* **What to do**
Rewrite the data below, putting "screen assistant" wherever "computer-use agent" occurs and keeping everything else the same. Leave the pictures out of your answer.

# start of Information provided

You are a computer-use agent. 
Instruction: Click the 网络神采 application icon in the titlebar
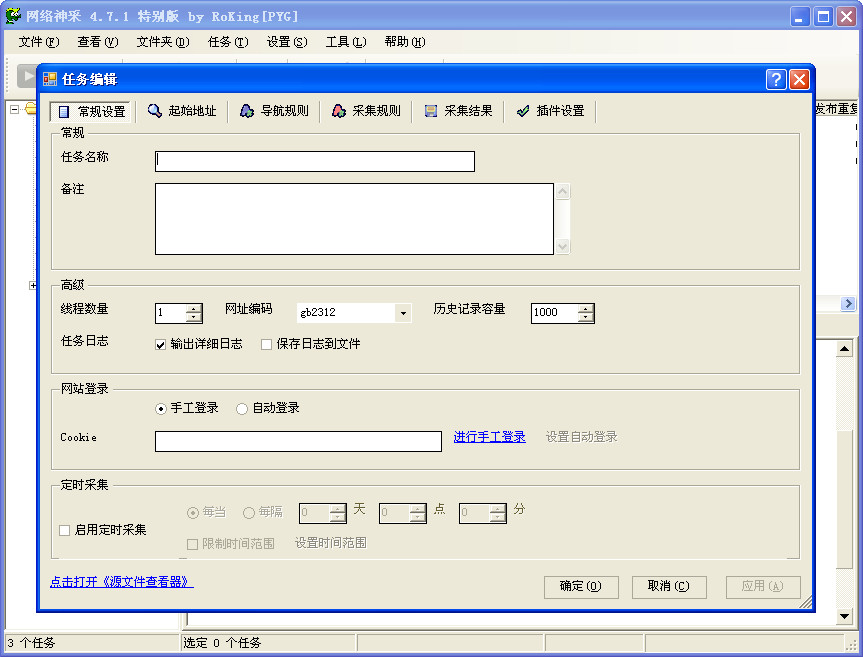[10, 15]
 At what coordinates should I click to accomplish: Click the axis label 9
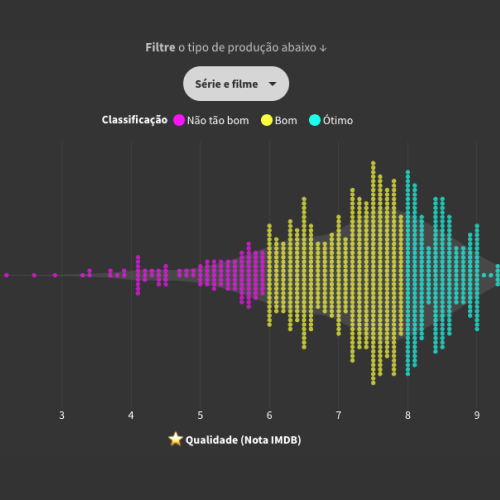(477, 415)
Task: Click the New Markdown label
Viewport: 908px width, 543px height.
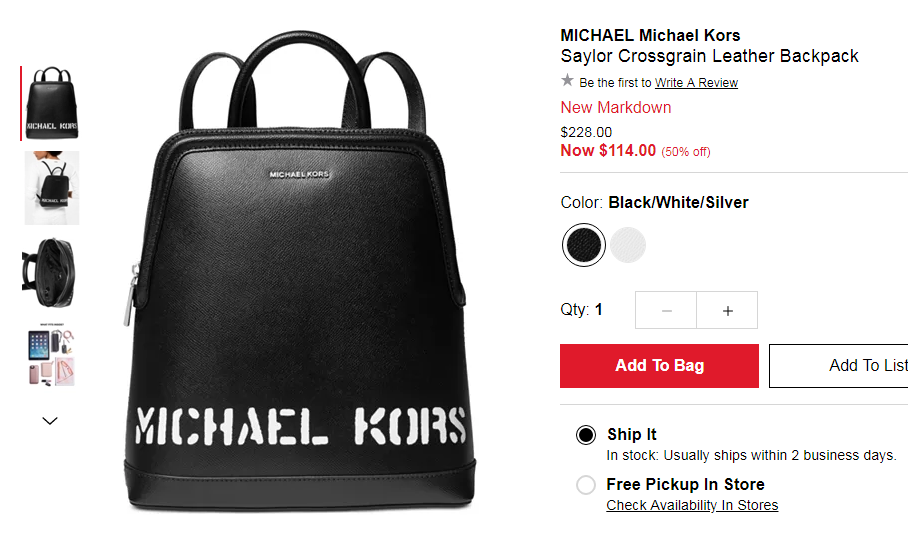Action: click(616, 108)
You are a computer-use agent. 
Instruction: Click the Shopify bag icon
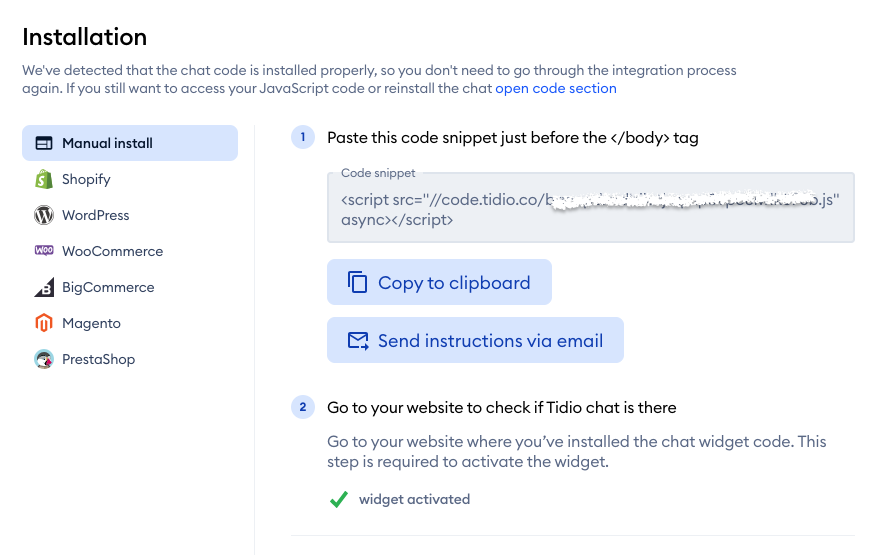44,179
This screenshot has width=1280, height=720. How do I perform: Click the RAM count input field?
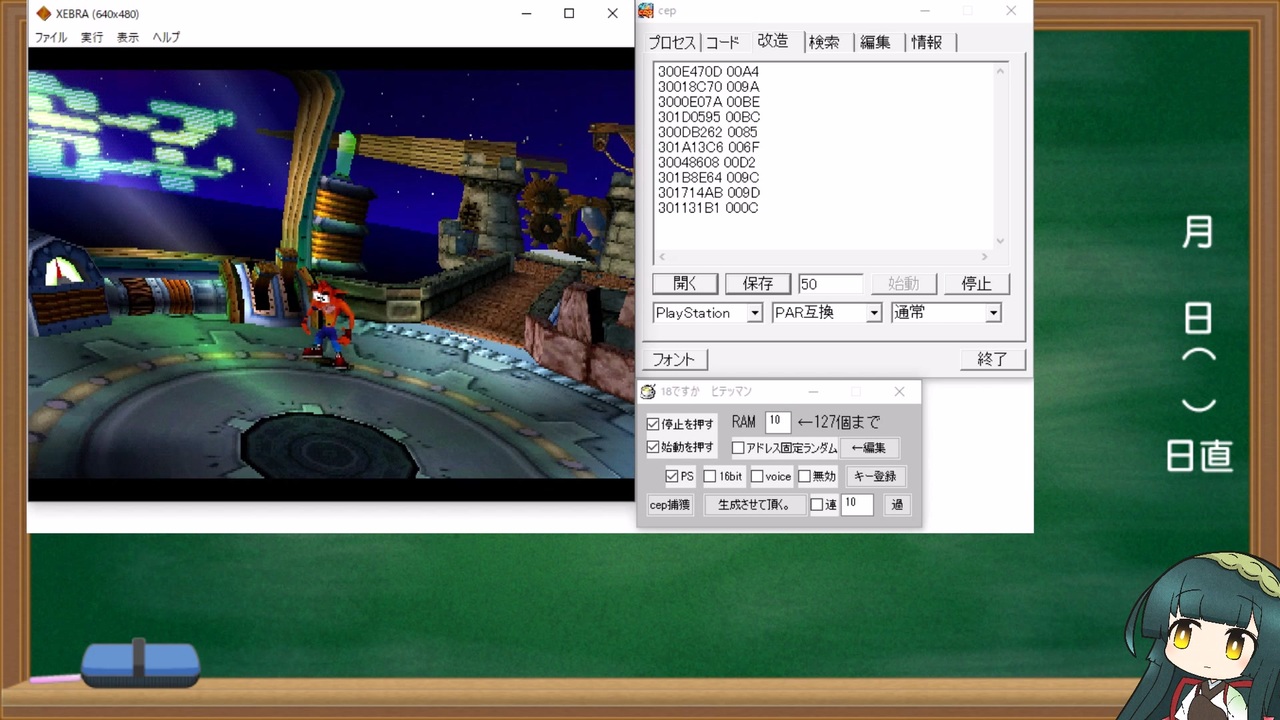pyautogui.click(x=777, y=422)
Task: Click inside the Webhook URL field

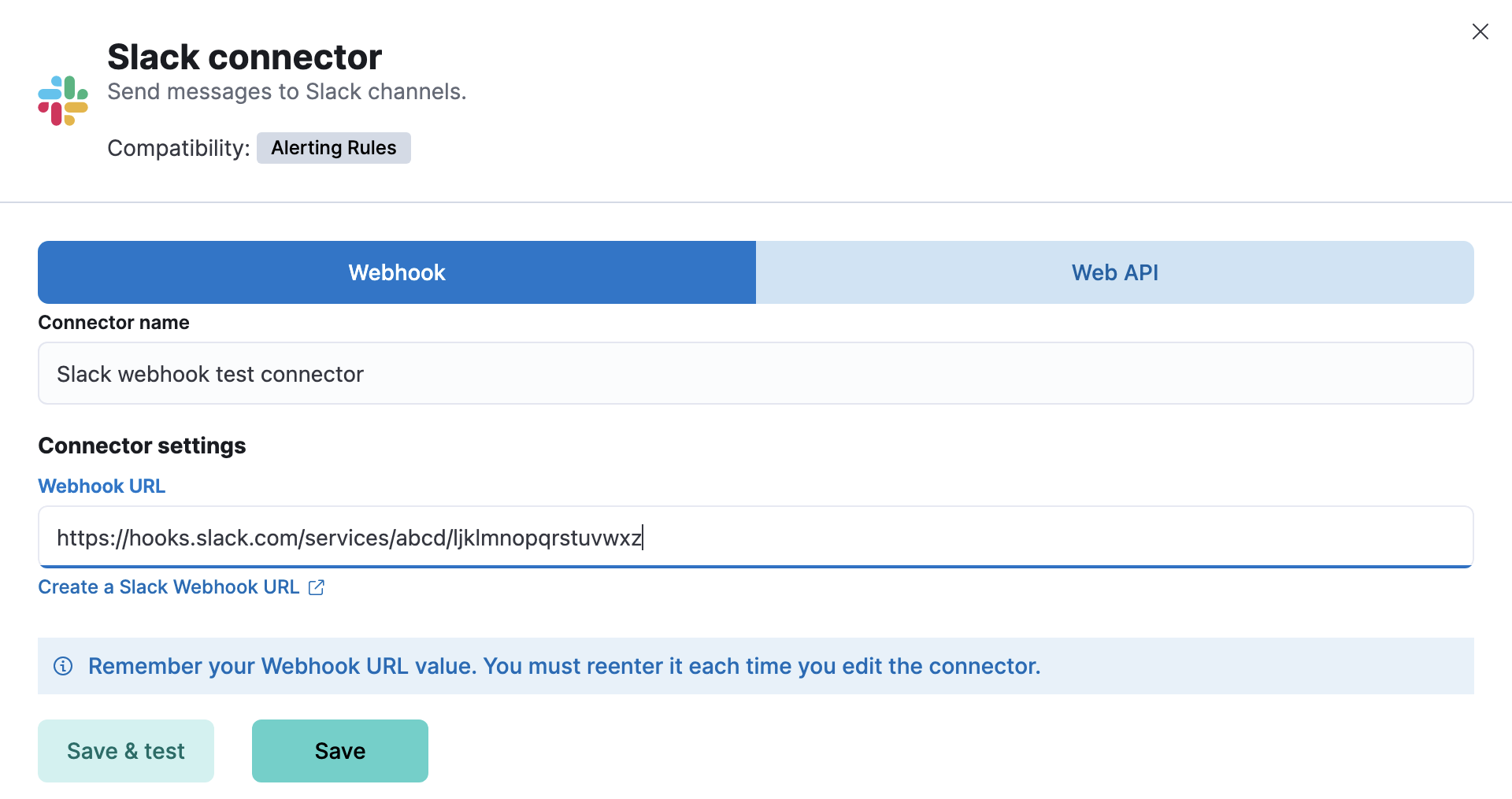Action: pyautogui.click(x=709, y=537)
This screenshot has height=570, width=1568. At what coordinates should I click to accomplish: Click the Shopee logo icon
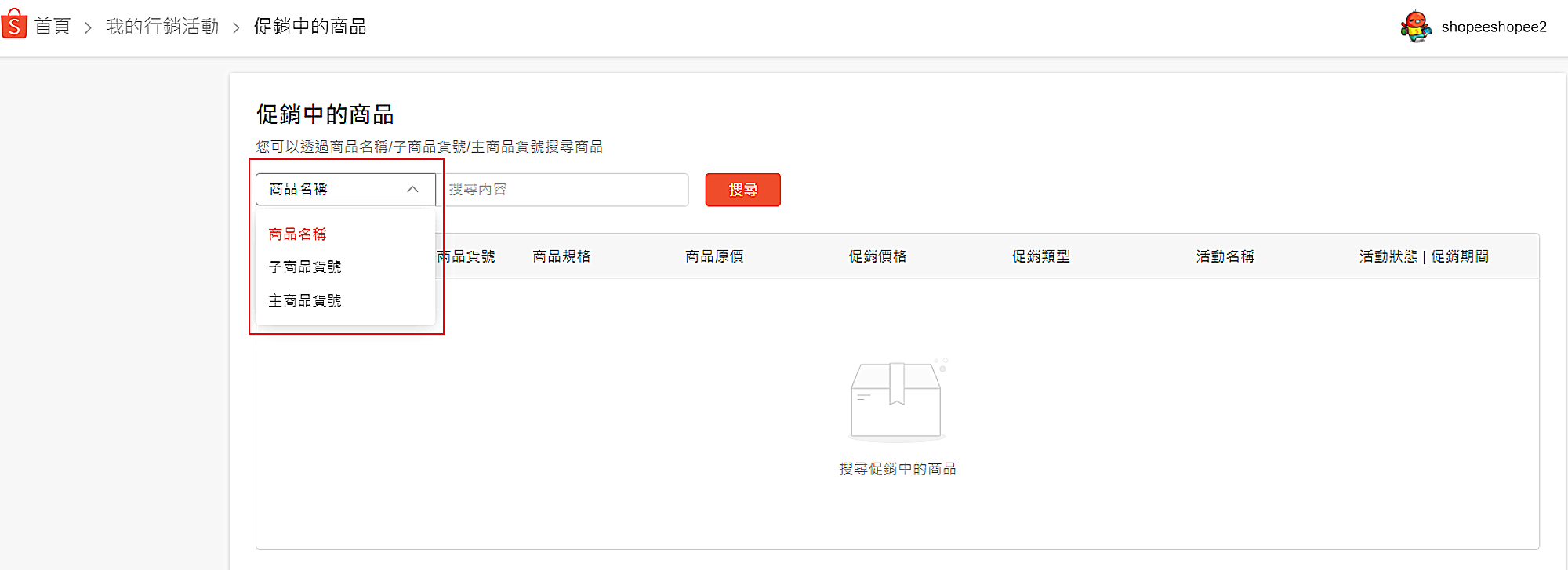(14, 25)
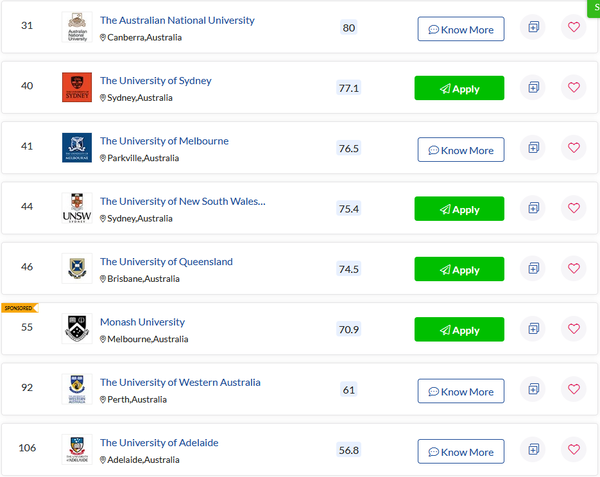
Task: Add University of Queensland to comparison
Action: pos(533,268)
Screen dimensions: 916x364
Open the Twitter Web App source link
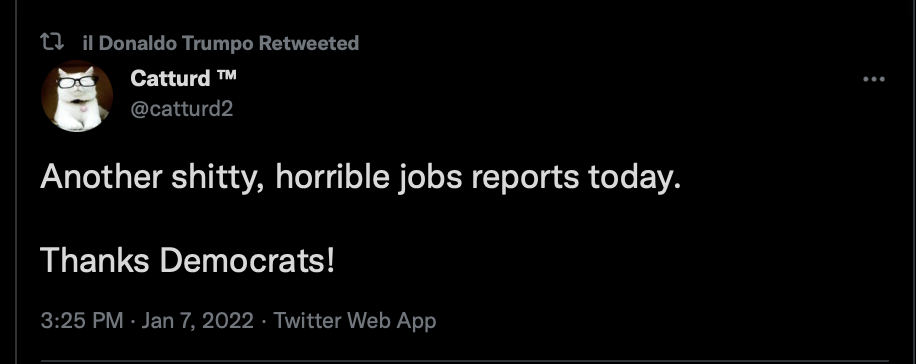[355, 321]
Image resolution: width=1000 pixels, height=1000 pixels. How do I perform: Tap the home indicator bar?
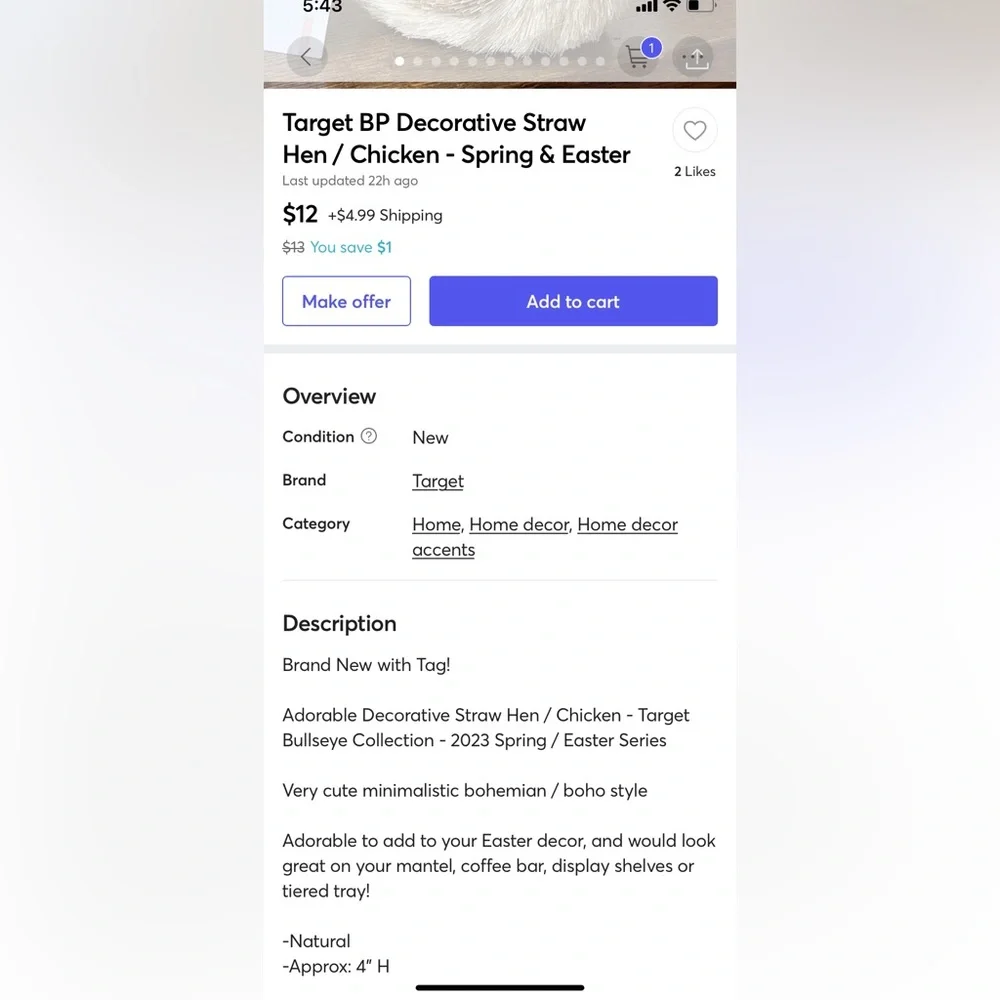tap(500, 987)
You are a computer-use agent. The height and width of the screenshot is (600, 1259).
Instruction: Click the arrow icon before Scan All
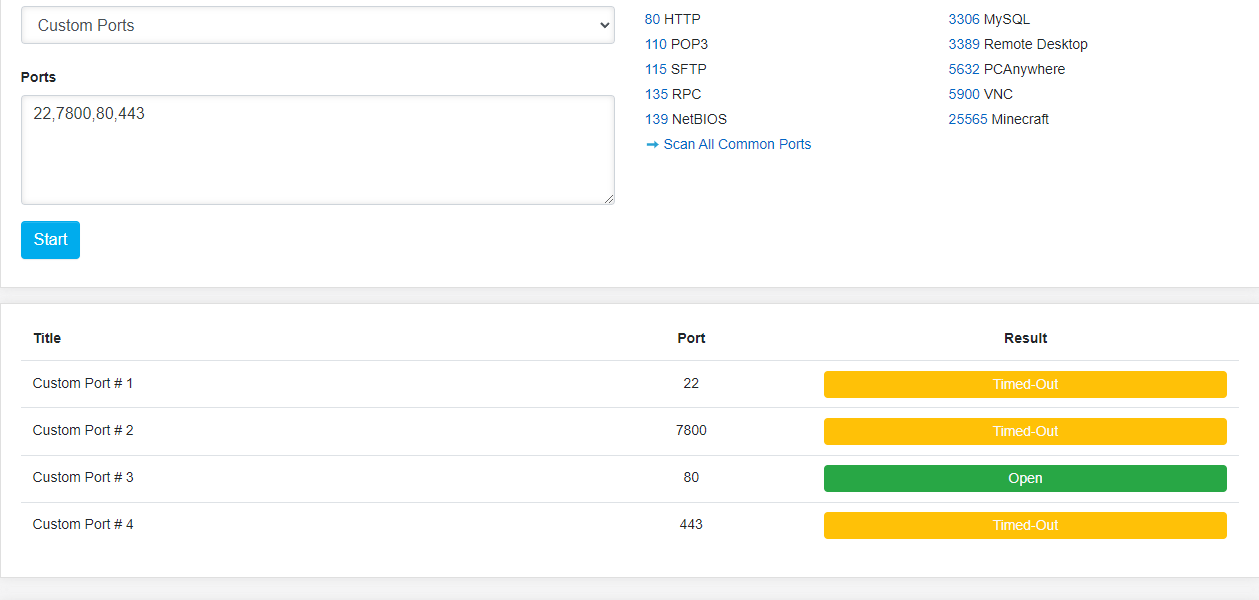652,144
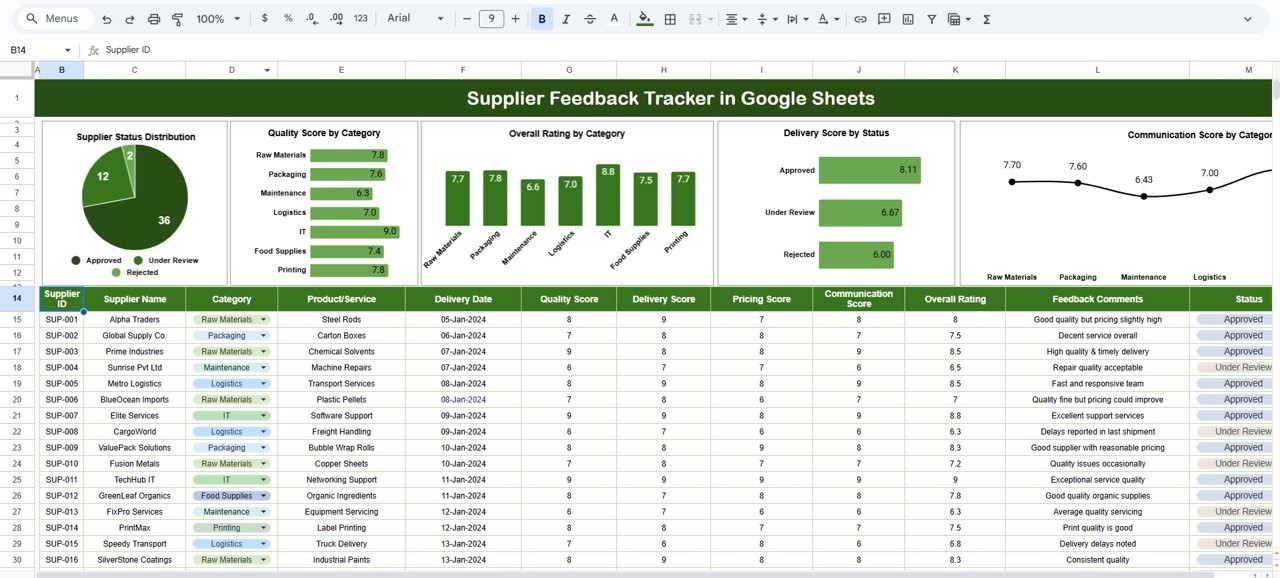1280x578 pixels.
Task: Click the insert link icon
Action: pos(859,19)
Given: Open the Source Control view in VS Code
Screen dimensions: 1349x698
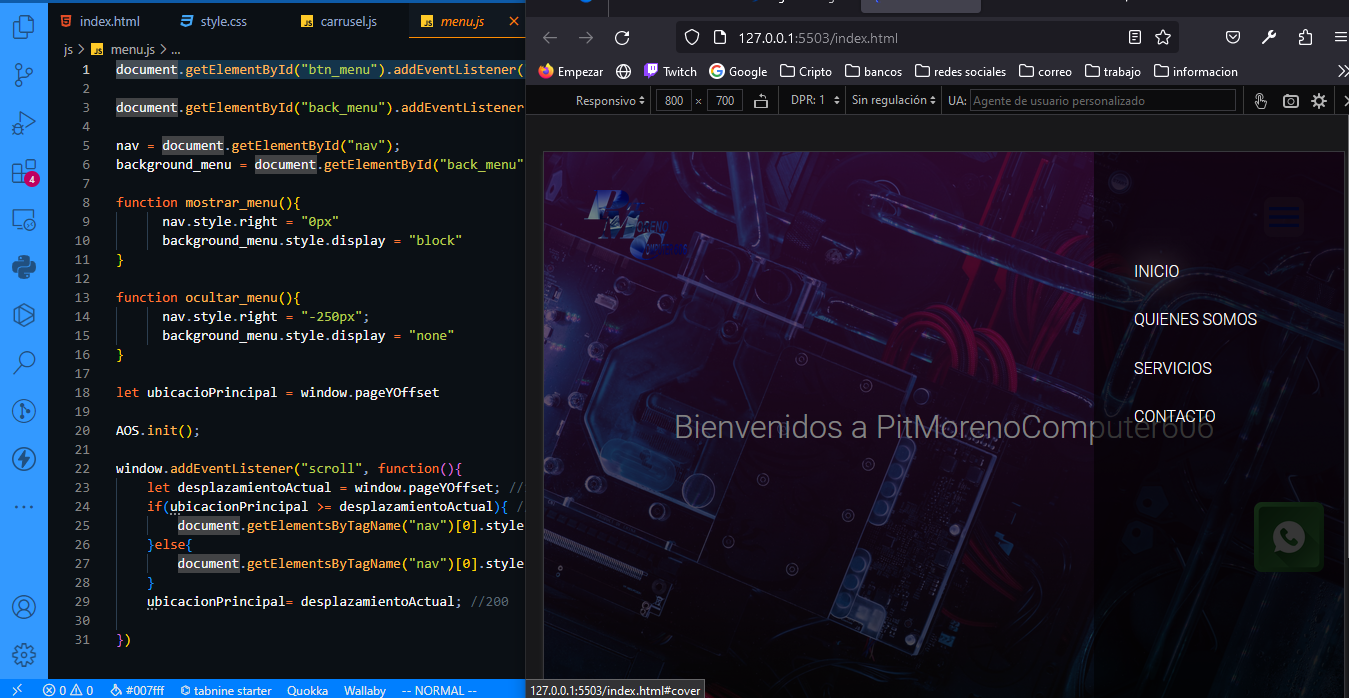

# end of Information provided

* **Result below**
You are a screen assistant. 
Instruction: Click the 网络神采 application icon in the titlebar
[10, 15]
 At what coordinates should I click to accomplish: Click the axis label 9
(477, 415)
Task: Click the New Markdown label
Viewport: 908px width, 543px height.
Action: click(616, 108)
You are a screen assistant. 
Instruction: Click the Shopify bag icon
44,179
This screenshot has width=1280, height=720. How do I perform: Click the RAM count input field?
pyautogui.click(x=777, y=422)
Task: Click inside the Webhook URL field

Action: pyautogui.click(x=709, y=537)
This screenshot has height=570, width=1568. At what coordinates should I click to accomplish: Click the Shopee logo icon
(14, 25)
Task: Add University of Queensland to comparison
Action: pos(533,268)
Screen dimensions: 916x364
Open the Twitter Web App source link
[355, 321]
Image resolution: width=1000 pixels, height=1000 pixels. How do I perform: Tap the home indicator bar?
tap(500, 987)
You are a screen assistant. The height and width of the screenshot is (600, 1259).
Instruction: Click the arrow icon before Scan All
652,144
1280x578 pixels.
Task: Click the insert link icon
Action: pos(859,19)
Given: Open the Source Control view in VS Code
Screen dimensions: 1349x698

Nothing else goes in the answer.